:: Exercise material

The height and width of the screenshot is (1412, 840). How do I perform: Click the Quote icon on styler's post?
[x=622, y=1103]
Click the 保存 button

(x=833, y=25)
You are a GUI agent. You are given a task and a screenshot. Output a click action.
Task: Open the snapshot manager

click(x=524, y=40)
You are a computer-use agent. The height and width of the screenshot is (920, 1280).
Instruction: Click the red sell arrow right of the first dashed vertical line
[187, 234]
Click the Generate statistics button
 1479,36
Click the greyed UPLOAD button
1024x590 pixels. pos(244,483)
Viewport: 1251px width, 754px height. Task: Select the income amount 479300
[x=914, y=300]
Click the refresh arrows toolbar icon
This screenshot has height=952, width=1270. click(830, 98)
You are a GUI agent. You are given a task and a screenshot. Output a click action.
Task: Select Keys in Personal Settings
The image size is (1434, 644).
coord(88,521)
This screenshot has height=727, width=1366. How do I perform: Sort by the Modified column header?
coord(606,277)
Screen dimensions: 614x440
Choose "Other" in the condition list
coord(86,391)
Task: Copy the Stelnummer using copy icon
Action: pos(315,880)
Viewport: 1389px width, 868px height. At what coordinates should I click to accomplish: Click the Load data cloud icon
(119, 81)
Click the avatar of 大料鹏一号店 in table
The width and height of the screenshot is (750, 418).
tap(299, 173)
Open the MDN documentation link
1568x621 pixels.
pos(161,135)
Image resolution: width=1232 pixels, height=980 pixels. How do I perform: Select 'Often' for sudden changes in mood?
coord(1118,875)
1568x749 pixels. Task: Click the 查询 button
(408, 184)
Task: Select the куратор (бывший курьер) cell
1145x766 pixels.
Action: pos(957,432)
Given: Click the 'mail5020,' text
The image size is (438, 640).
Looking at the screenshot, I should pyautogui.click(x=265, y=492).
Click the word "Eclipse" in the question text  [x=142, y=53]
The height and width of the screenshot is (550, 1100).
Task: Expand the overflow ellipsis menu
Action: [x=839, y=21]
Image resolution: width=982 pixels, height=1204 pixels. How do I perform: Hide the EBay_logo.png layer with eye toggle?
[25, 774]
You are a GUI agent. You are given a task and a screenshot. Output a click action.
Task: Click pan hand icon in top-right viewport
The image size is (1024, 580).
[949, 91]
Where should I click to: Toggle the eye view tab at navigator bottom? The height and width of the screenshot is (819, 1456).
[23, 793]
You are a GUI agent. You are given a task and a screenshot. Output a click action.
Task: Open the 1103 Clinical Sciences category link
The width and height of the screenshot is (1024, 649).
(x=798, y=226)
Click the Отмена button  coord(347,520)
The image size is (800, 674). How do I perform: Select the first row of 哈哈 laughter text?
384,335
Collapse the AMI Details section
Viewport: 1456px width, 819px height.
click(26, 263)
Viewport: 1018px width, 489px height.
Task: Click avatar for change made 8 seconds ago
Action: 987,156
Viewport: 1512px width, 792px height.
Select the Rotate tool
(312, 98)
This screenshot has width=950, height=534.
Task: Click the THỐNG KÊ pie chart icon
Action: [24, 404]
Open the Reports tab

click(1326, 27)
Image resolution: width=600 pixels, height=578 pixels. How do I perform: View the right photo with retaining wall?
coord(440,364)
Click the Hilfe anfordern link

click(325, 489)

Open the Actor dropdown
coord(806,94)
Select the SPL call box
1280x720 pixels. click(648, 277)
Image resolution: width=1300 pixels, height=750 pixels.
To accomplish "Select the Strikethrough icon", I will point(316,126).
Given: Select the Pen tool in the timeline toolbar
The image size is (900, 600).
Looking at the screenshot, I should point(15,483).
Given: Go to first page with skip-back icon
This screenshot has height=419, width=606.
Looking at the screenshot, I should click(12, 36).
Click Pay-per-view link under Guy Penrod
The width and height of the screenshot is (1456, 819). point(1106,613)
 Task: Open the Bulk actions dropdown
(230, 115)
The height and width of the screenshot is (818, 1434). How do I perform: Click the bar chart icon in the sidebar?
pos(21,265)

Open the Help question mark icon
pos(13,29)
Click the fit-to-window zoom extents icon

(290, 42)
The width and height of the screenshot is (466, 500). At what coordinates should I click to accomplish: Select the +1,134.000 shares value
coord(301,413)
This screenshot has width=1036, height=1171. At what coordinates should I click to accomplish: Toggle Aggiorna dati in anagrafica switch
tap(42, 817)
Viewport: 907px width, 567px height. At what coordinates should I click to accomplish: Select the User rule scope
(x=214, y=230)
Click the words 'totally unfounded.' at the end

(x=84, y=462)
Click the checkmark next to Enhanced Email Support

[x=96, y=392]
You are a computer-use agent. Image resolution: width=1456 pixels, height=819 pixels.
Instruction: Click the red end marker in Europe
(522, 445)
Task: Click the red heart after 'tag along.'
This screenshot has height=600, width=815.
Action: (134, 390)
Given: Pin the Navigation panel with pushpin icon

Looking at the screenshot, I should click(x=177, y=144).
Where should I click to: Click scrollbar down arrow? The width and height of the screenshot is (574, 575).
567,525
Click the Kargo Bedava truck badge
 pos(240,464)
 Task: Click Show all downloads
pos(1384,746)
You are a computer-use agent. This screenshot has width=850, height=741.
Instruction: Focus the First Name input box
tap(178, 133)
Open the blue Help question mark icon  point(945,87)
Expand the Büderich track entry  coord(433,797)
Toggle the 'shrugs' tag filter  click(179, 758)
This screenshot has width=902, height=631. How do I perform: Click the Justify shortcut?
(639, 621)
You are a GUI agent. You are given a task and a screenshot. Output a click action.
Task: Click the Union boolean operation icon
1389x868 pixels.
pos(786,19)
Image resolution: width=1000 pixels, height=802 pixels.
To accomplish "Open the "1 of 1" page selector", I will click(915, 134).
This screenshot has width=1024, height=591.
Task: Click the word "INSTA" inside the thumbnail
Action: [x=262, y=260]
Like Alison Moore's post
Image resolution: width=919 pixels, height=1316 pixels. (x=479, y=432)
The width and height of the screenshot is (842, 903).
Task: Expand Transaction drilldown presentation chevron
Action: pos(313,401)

::::

▶ _Instruction_
Pick out each line in the entries above that contains the word "post", and copy those lines.

▶ _Result of this task_
The height and width of the screenshot is (1412, 840). How do I perform: Click the Quote icon on styler's post?
Like Alison Moore's post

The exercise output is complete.